Publishing a website used to mean learning HTML, buying hosting, configuring DNS, and waiting 48 hours for records to propagate. In 2026, you can go from a blank page to a live URL in under five minutes — entirely with AI.
Here's exactly how to do it.
What you'll need
- An AI tool that writes code (Claude, ChatGPT, Cursor, or similar)
- An HTML publisher (HTML Pub works for this guide)
- About five minutes
That's it. No credit card required to start, no software to install.
Step 1: Describe your page to an AI
Open Claude, ChatGPT, or whichever AI you prefer. The key is being specific. Instead of:
"Build me a website"
Try:
"Build me a single-page landing page for a freelance copywriter named Sarah Chen. Dark background, minimal design, one email signup form. Include a short bio section, three service packages with pricing, and three client testimonials. Output clean, responsive HTML with all CSS inline in a single file."
The more context you give — industry, tone, specific sections, visual style — the better the output. AI is excellent at following detailed prompts. Treat it like briefing a developer.

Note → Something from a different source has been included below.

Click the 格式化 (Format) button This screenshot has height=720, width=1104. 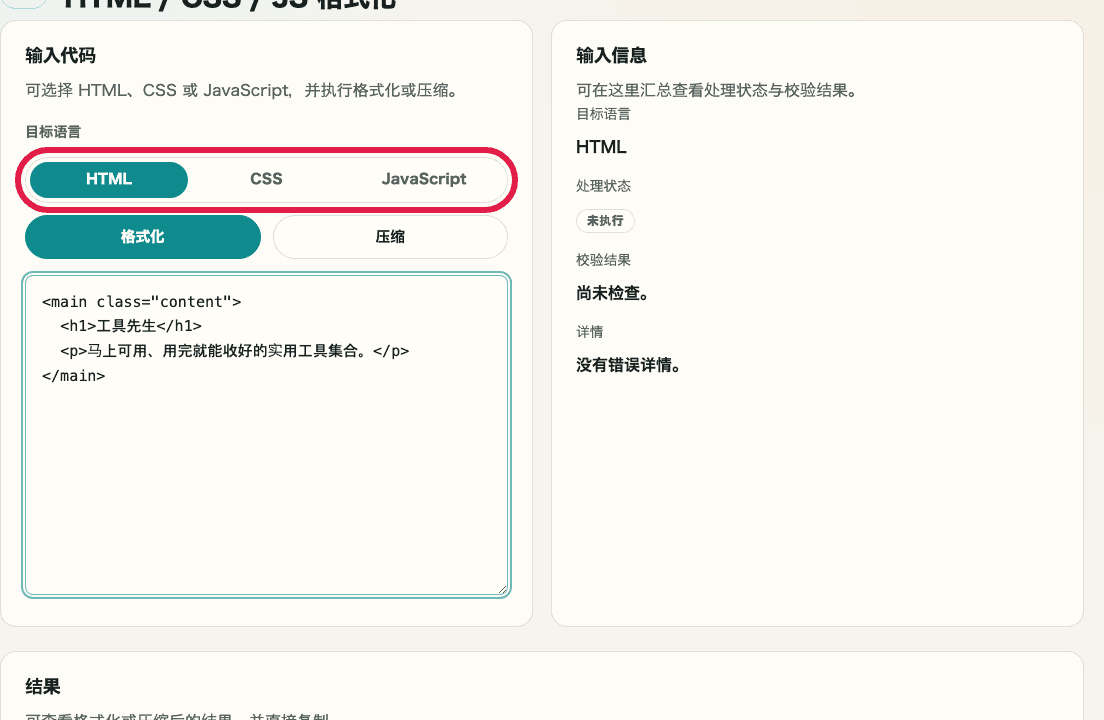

Tip: Ask for a single HTML file with inline CSS and no external dependencies. This makes publishing instant and avoids broken asset links.
Step 2: Review the output
Before publishing, scan what the AI produced. Look for:
- Placeholder content — Any
[Your Name]orlorem ipsumthat needs to be replaced - Broken links —
href="#"that should point somewhere real - Missing information — Prices, contact details, real testimonials
- Mobile layout — Ask the AI "is this responsive?" if you're unsure
If something needs fixing, just tell the AI: "The hero section font is too large on mobile — fix it." It can iterate in seconds.
Step 3: Copy the HTML
Select all the code the AI produced and copy it. It should be one complete HTML document, starting with <!DOCTYPE html> and ending with </html>.
Step 4: Publish with HTML Pub
- Go to htmlpub.com
- Paste your HTML into the editor
- Click Publish
You'll get a live URL immediately — something like pages.htmlpub.com/p/your-slug. No signup required for the first publish.

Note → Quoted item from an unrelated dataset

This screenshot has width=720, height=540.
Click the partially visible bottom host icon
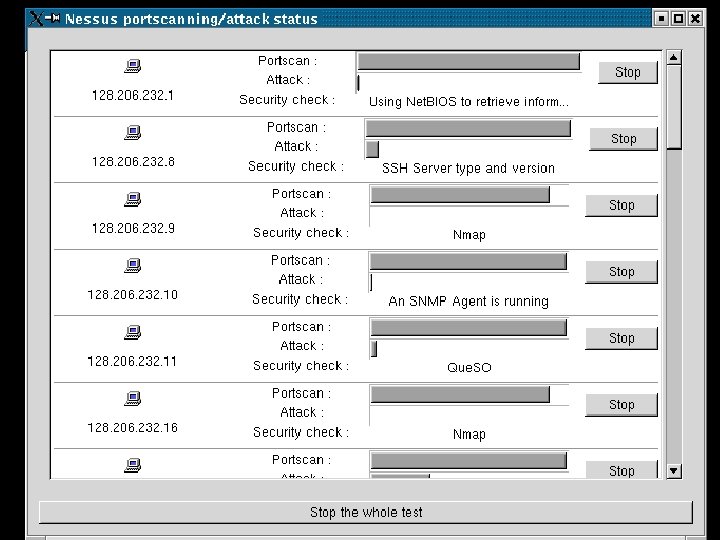pyautogui.click(x=133, y=465)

If you want a custom URL (like yourname.com), connect your domain in the dashboard. DNS propagation is typically under 10 minutes with HTML Pub's configuration.
Step 5: Share it
Your page is live. Copy the URL and share it wherever you need — social media, email, a QR code, a client proposal.
If you need to update it later, go back to the HTML Pub dashboard, paste updated HTML, and republish. Changes are live in seconds.
Advanced: Use the MCP server for zero copy-paste publishing
If you use Claude with the HTML Pub MCP server connected, you can skip the copy-paste step entirely. Just tell Claude:
"Build me a landing page for X and publish it to HTML Pub."
Claude will generate the HTML and push it directly to your account without you touching anything. This is the fastest possible workflow — an idea becomes a live URL in a single conversation.
See the MCP server docs for setup instructions.
Common questions
Can I use this for a real business website? Yes. HTML Pub supports custom domains, so your page lives at your own URL. For sites that need a CMS, blog, or e-commerce, it also has a full blog system built in.
What if the AI's output has bugs? Describe the bug to the AI: "The navigation menu overlaps the hero section on mobile." It will fix it. You can iterate as many times as needed before publishing.
Is this good for SEO?
The HTML AI generates is real, semantic HTML — crawlable by Google and indexable normally. Add a proper <title> tag and <meta name="description"> and your page will be treated like any other web page.
What's the difference between this and Wix or Squarespace? You own the HTML. You can take it anywhere, modify it freely, and aren't locked into any platform's design system or content model. AI-generated HTML is portable in a way that drag-and-drop builders never are.
The big picture
The reason this workflow is so powerful is that it separates two things that used to be bundled together: building and publishing. AI handles the building. HTML Pub handles the publishing. Each does its job well, and you're not stuck with the limitations of either.
Five years ago, publishing a website was a multi-day project. Today it's a five-minute conversation.